Başkan Erdoğan bunları söylerken, biz de akademisyen, uzman ve gazetecilerden oluşan küçük bir grupla birlikte Türk Harb-İş Sendikası’nın düzenlediği “savunma sanayiinin millileşmesi ve işgücünün durumu” çalıştayı için Ankara Kızılcahamam’daydık. Aynı hedefi sahiplenerek bu zorlu mücadeleye nasıl daha fazla katkı verilebilir diye istişare ettik.
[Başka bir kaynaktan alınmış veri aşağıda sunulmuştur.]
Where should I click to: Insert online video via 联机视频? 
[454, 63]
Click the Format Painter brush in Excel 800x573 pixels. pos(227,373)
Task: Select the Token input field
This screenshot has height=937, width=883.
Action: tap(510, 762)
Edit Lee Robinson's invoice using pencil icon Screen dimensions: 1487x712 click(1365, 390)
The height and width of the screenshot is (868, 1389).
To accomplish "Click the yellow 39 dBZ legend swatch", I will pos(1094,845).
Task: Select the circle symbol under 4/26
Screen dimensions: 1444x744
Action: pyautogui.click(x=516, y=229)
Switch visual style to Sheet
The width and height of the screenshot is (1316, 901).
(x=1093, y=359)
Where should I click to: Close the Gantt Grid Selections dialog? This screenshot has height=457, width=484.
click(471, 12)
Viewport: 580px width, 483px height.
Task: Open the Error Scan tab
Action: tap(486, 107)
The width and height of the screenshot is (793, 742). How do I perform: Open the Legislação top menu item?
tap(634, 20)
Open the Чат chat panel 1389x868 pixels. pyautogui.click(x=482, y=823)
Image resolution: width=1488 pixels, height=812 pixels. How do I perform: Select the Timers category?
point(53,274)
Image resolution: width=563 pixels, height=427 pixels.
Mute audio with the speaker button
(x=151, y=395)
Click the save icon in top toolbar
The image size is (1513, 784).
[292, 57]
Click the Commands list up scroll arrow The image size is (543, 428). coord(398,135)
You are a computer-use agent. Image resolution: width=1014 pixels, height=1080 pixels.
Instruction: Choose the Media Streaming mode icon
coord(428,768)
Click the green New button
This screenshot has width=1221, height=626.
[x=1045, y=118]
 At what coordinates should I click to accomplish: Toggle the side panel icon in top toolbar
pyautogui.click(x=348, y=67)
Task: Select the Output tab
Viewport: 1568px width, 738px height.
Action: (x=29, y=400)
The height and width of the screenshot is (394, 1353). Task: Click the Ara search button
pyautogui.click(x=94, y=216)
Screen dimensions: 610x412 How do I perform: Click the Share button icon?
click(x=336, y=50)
Sektöre kafa yoranlar ve kol gücüyle çalışanlar açısından her proje büyük bir övünç kaynağı. Süreçlerde, projelerde daha fazla görev almak için istekliler. Dikkat kesildikleri birkaç nokta var. Şöyle özetlenebilir: Teknoloji ağırlıklı bir iş kolu olan savunma sanayinde nitelikli işgücünün yetişmesi için en az on yıla ihtiyaç var. Bu nedenle yatırım, destek ve teşvikler kesintiye uğramamalı. Her alanda gerçekleşen sivilleşme savunma sanayinde de olmalı. Asker-sivil arasındaki tecrübe aktarımı önemsenmeli. Genelkurmay’ın Savunma Bakanlığı’na bağlandığı bir dönemde savunma sanayii yapılanması da sivilleşmeli ve yönetiminden işçiliğine dek her aşamada sivillere de yer açılmalı.
***
Türkiye, savunma kabiliyetlerini artırmak, çeşitlendirmek ve bağımsızlaştırmak için var gücüyle çalışıyor. Biliyoruz ki son yıllarda karşılaştığımız büyük tehditlerin ve sofistike saldırıların arkasında bu da var. Türkiye, daha önce kesintiye uğratılan yerli ve milli üretim sürecine yeniden girdi çok şükür. Gençlerin hayal etmesi, proje üretmesi ve siyasi iradenin destek vermesi, teşvik etmesiyle...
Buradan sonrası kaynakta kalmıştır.